TASK OBJECTIVE: The lines below that include the word "will" are to be reported.

Collected data:
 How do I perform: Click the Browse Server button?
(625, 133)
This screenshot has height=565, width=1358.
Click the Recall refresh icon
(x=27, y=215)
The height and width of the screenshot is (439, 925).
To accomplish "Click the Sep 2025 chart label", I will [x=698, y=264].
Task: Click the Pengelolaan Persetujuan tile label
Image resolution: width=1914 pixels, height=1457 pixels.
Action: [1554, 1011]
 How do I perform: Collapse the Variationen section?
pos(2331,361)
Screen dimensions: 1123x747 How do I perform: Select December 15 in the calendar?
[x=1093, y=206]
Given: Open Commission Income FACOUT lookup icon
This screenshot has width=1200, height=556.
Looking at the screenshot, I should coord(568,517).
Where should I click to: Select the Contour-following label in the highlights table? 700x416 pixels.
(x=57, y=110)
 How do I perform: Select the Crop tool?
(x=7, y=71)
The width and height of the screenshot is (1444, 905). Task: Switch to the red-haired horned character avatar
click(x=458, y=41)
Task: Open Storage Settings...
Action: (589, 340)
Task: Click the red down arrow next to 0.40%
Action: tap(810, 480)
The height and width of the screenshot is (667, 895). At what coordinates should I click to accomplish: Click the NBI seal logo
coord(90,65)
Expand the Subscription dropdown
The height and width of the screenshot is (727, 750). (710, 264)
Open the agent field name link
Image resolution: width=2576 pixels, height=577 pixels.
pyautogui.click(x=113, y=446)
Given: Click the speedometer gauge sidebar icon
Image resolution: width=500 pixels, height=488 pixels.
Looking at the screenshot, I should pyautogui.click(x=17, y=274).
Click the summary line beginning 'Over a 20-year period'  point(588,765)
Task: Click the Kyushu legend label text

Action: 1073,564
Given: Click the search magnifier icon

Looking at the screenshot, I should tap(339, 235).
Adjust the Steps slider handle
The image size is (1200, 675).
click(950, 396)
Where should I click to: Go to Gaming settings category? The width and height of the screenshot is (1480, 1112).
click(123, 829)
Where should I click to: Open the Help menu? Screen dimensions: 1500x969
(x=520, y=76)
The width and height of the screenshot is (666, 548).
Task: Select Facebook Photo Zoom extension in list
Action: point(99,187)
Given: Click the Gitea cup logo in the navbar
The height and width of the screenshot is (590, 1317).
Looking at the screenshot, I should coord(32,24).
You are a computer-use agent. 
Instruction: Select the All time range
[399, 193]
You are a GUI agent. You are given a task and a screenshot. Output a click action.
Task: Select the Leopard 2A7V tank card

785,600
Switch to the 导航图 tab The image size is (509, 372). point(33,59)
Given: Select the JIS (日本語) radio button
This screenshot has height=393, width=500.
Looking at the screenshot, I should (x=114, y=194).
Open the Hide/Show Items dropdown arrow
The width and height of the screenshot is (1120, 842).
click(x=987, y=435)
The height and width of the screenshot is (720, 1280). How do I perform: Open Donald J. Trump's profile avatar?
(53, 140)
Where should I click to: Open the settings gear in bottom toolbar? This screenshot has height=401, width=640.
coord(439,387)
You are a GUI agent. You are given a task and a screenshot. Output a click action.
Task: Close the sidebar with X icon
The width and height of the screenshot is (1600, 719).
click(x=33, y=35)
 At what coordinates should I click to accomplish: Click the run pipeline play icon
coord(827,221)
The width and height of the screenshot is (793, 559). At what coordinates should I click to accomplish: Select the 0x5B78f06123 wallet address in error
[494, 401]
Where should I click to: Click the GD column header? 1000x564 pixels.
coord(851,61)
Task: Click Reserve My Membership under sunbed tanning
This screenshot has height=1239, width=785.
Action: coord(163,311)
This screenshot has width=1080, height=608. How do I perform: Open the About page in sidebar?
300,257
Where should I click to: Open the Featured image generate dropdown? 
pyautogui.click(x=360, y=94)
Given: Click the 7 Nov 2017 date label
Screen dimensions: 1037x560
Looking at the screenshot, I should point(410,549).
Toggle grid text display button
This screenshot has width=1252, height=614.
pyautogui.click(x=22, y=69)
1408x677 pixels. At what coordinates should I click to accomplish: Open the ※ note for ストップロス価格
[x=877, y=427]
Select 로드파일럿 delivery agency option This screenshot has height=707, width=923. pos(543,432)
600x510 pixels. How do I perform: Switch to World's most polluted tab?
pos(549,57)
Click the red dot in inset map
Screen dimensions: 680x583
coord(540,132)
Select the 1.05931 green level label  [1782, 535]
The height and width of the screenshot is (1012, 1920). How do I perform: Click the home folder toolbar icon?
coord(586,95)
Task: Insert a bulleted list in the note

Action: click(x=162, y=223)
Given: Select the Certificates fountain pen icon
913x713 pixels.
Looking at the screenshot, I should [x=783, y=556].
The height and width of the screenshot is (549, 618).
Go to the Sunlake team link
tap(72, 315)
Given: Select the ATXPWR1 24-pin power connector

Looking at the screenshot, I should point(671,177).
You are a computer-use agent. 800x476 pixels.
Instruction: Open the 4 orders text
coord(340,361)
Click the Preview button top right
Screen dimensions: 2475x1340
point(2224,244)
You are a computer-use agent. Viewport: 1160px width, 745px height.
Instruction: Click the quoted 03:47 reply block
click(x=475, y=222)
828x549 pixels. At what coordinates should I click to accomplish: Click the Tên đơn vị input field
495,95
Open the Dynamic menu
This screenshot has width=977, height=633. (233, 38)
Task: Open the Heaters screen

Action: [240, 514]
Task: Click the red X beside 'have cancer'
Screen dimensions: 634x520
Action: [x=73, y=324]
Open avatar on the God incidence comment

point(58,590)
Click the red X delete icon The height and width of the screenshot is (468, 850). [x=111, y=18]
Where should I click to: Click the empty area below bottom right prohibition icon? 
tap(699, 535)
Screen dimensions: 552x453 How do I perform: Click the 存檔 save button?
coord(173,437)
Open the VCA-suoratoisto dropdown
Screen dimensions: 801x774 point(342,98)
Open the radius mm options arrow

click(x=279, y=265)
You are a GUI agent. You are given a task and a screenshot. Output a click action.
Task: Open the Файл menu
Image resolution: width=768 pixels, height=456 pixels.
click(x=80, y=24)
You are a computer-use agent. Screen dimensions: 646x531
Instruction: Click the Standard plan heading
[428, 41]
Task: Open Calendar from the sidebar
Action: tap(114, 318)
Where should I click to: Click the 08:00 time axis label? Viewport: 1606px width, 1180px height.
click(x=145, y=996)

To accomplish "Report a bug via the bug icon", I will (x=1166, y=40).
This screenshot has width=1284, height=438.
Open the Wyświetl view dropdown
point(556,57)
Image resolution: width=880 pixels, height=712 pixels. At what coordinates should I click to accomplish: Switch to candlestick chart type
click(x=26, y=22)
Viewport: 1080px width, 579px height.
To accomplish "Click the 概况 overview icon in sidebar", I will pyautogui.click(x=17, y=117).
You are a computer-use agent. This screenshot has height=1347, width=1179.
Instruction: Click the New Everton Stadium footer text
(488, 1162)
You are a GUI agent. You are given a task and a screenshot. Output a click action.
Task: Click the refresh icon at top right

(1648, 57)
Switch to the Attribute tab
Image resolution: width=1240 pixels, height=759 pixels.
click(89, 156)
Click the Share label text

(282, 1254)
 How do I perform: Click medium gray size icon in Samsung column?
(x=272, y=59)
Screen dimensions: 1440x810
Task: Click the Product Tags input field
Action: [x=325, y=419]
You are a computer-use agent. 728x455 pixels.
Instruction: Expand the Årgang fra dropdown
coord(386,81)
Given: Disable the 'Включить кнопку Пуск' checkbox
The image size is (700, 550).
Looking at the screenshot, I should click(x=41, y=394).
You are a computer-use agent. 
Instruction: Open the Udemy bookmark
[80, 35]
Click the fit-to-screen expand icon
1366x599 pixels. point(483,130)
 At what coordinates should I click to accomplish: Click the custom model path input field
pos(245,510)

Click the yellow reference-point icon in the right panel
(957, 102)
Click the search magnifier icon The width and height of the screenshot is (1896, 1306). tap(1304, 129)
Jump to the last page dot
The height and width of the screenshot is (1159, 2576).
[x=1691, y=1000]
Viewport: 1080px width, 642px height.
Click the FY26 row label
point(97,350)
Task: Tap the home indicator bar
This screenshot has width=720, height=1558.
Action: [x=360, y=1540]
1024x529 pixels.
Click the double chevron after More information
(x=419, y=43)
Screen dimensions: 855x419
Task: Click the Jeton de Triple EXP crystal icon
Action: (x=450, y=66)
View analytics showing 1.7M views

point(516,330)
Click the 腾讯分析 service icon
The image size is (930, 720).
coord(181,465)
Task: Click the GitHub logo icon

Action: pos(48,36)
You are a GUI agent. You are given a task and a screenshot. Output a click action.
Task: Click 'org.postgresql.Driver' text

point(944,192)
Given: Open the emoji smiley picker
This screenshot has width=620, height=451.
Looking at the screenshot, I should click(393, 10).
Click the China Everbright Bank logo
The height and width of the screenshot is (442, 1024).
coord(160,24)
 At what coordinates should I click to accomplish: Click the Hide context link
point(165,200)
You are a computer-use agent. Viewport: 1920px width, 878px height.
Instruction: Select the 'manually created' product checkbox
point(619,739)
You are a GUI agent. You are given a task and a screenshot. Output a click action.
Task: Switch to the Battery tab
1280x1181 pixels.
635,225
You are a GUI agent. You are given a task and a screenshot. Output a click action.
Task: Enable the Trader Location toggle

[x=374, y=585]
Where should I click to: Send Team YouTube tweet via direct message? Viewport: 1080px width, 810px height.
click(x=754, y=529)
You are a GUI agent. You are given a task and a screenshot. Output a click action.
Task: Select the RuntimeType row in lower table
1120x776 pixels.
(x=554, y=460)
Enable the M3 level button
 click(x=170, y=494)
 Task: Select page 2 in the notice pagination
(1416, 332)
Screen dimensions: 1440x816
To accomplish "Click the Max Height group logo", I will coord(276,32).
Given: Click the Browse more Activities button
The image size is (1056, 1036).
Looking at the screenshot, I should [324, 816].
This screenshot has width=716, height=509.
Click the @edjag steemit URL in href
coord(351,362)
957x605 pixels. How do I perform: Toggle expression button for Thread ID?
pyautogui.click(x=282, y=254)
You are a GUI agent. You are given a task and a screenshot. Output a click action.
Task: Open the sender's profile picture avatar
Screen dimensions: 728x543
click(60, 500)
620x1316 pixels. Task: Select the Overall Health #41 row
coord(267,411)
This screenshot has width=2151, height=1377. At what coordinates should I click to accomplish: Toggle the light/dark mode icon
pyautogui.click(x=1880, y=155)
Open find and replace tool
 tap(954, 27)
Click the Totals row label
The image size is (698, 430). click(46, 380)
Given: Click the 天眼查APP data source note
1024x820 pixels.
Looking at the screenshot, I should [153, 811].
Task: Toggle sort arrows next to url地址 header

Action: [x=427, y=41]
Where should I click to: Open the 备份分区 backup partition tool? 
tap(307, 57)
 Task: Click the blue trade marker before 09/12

ANSWER TO THIS EXERCISE:
To accomplish "Click the Sep 2025 chart label", I will [x=698, y=264].
To accomplish "Report a bug via the bug icon", I will (x=1166, y=40).
To accomplish "Click the 概况 overview icon in sidebar", I will pyautogui.click(x=17, y=117).
To accomplish "Click the Max Height group logo", I will coord(276,32).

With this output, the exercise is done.